Vom 12. bis 23. Juli verbrachten 23 Jugendliche gemeinsam mit sechs ehrenamtlichen Teamerinnen und Teamern des Evangelischen Dekanats Vorderer Odenwald eine abwechslungsreiche Jugendfreizeit in Premantura an der kroatischen Adriaküste. Nach der gemeinsamen Anreise ab Groß-Umstadt bezog die Gruppe ihr Jugendcamp, in dem die Teilnehmenden für die kommenden knapp zwei Wochen in Zelten lebten.

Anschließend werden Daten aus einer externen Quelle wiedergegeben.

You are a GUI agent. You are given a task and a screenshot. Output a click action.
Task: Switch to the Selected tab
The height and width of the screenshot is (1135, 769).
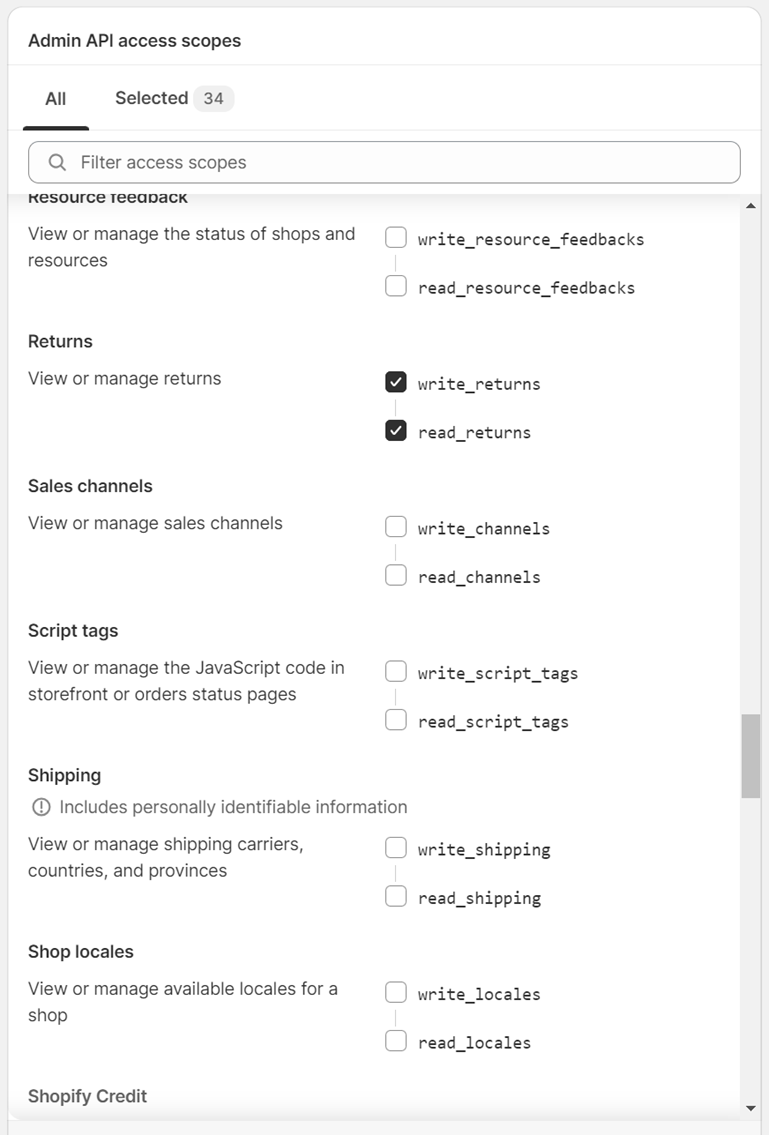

Auf dem Programm standen zahlreiche Ausflüge und gemeinsame Aktivitäten. Ein besonderes Highlight war die Sunset-Bootstour, bei der die Gruppe das Glück hatte, mehrere Delfine in freier Wildbahn zu beobachten – ein unvergesslicher Moment für alle Beteiligten. Ebenso sorgte eine Kajaktour entlang der Küste für viel Begeisterung. Weitere Ausflüge führten mit dem Boot in das nahegelegene Medulin sowie in die historische Küstenstadt Rovinj, die bei einer Stadtführung erkundet wurde.

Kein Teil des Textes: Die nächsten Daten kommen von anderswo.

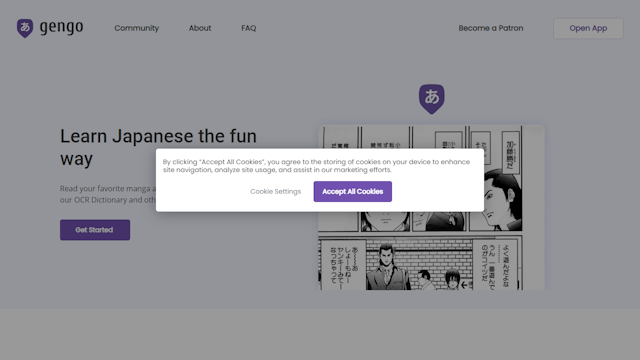
Task: Click Become a Patron link
Action: (x=491, y=28)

Neben den gemeinsamen Unternehmungen blieb ausreichend Zeit, um die Sonne und das Meer zu genießen, am Strand zu entspannen oder die freie Zeit im Camp miteinander zu verbringen. Ergänzt wurde das Programm durch zahlreiche Workshops und kreative Angebote, die von den Teamerinnen und Teamern gestaltet wurden. Ob Henna-Tattoos, Volleyball, das Gestalten von Perlenarmbändern, gemeinsame Spiele oder ein Line-Dance-Workshop – für alle war etwas dabei. Beim traditionellen „Schlag das Team“ am letzten Abend traten Jugendliche und Betreuende mit viel Spaß und guter Stimmung gegeneinander an.
Ganz wichtig: das gemeinsame Erleben
Im Mittelpunkt der Freizeit standen jedoch nicht nur die vielfältigen Programmpunkte, sondern vor allem das gemeinsame Erleben. Neue Freundschaften entstanden, bestehende wurden vertieft und die Gruppe wuchs während der gemeinsamen Zeit spürbar zusammen. Auch gemeinsame Andachten und Gespräche boten Raum, den Tag ausklingen zu lassen und über das Erlebte nachzudenken.
Die Jugendfreizeit war für alle Beteiligten eine bereichernde Zeit voller Gemeinschaft, neuer Erfahrungen und unvergesslicher Erinnerungen. Mit vielen schönen Eindrücken im Gepäck trat die Gruppe schließlich die Heimreise an. Als der Reisebus wieder in Groß-Umstadt ankam, wurde deutlich, wie eng die Gruppe in den vergangenen Tagen zusammengewachsen war: Beim Abschied gab es nicht nur viele Umarmungen, sondern es floss auch die ein oder andere Abschiedsträne. So blieb am Ende vor allem die Hoffnung, sich bei einer der nächsten Freizeiten wiederzusehen.